CIUDAD DE PUEBLA.- En la segunda Cátedra Anacleto González Flores, celebrada en la Aula Magna de la UPAEP, académicos de la Ibero Puebla y la UPAEP debatieron sobre la necesidad de un nuevo paradigma económico que priorice el bienestar social y el cuidado del medio ambiente. Bajo el título “Humanismo integral, prosperidad multidimensional y bien común”, se analizó la limitación del crecimiento económico sin un enfoque social y ambiental.
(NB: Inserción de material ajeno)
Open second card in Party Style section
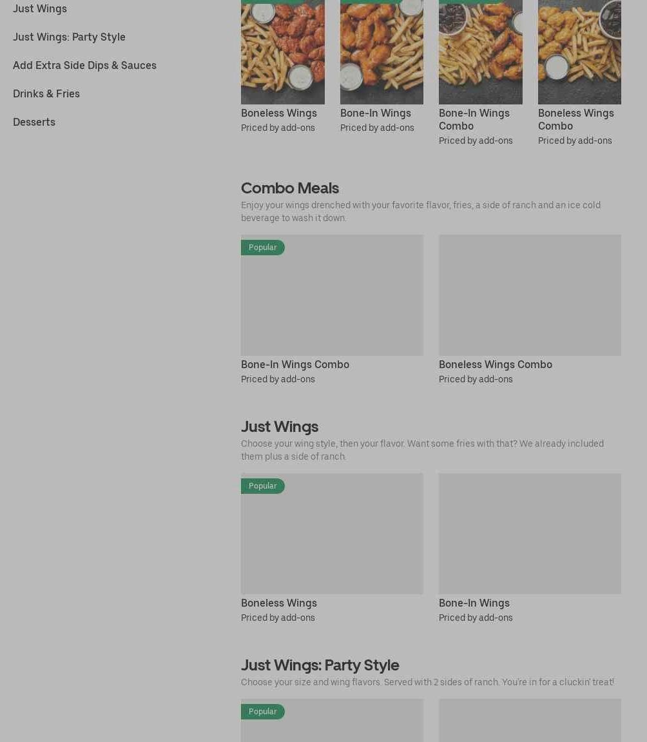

El Dr. Alejandro Guevara Sanginés, Rector de la Ibero Puebla, expuso que, si bien el crecimiento económico ha impulsado la productividad desde 1750, también ha generado efectos negativos como la contaminación y la desigualdad. Cita el caso de Londres en el siglo XX, donde la contaminación cobró miles de vidas, como ejemplo de las consecuencias de un crecimiento sin límites. Guevara Sanginés propuso un modelo de desarrollo multidimensional que integre salud, justicia y equidad, donde la “mano invisible” del mercado sea complementada por la “mano visible” de la autoridad y la sociedad civil.
El cumplimiento del Estado de Derecho se presentó como una prioridad para alcanzar la prosperidad en México. El rector de la Ibero Puebla afirmó que garantizar el Estado de Derecho empodera a los ciudadanos para exigir derechos básicos como educación y un ambiente sano, sentando las bases para un desarrollo sustentable. Se presentaron ejemplos como las estufas de lodo y el comercio justo de café, proyectos que buscan conciliar la prosperidad económica con la preservación del medio ambiente, inspirados en la encíclica Laudato si’ del Papa Francisco.
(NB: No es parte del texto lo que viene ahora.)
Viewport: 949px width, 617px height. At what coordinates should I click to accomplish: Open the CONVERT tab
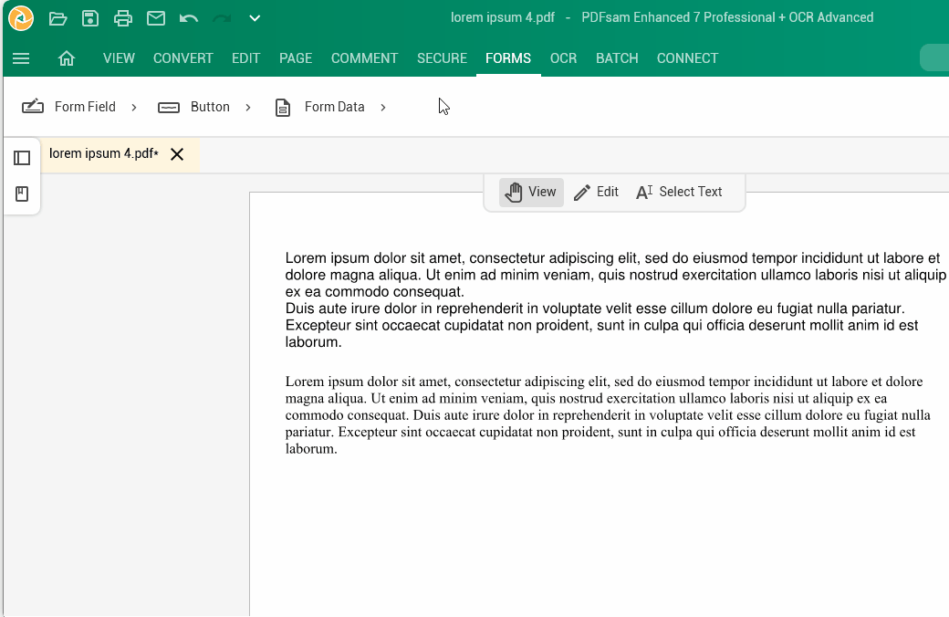(183, 58)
El Dr. Alfonso Mendoza Velázquez, coordinador del Centro de Investigación e Inteligencia Económica (CIIE) de la UPAEP, compartió cifras preocupantes sobre la situación económica en Puebla: el 52.7% de la población económicamente activa percibe un salario mínimo, insuficiente para cubrir la canasta básica en zonas urbanas. Mendoza Velázquez, basándose en el pensamiento del beato Anacleto González Flores, defendió la justicia económica como un imperativo moral, argumentando que la riqueza debe tener una “misión social” y que la fe actúe como un “freno moral” contra los excesos del capitalismo.
El académico de la UPAEP cuestionó si la sociedad actual posee la madurez y la fe necesarias para implementar un salario justo y transformar su entorno desde la conciencia personal. Propuso un nuevo enfoque para la eliminación de la desigualdad, guiado por el amor y la solidaridad.
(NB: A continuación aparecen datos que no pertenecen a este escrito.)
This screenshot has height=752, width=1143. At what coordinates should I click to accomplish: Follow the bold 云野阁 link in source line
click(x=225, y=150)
La jornada concluyó enfatizando la interconexión entre la crisis social y ambiental, y la importancia de la educación y la conciencia como motores de transformación hacia un desarrollo sostenible y humano. Este diálogo abre la puerta a futuras investigaciones sobre cómo los valores éticos pueden influir en el diseño de políticas públicas en México.